==== Extracted records

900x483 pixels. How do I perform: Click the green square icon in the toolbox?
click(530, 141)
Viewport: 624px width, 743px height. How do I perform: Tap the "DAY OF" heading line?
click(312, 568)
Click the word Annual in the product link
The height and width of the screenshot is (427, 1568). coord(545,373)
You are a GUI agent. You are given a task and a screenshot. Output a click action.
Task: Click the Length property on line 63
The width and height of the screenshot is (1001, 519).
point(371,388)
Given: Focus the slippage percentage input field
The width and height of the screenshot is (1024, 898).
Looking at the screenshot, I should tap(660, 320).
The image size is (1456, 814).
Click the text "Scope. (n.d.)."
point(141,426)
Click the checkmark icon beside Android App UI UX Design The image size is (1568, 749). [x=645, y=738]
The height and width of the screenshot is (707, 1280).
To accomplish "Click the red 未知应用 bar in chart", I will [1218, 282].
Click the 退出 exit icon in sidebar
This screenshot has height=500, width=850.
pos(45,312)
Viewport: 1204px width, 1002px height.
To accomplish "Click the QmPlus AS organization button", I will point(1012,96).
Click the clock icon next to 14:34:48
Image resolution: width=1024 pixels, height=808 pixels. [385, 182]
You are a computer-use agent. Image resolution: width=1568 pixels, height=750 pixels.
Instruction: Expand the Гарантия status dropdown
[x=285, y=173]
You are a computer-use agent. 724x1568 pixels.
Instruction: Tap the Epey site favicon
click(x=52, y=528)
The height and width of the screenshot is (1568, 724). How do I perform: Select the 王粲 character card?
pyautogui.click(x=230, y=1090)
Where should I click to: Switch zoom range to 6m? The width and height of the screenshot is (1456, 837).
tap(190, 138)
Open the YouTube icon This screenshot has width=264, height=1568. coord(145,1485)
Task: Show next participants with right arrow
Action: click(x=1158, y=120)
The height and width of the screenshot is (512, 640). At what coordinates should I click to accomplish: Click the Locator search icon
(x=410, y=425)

========

List each line of the entries that holds the string "size".

The image size is (1456, 814).
Click the checkmark icon beside Android App UI UX Design The image size is (1568, 749). [x=645, y=738]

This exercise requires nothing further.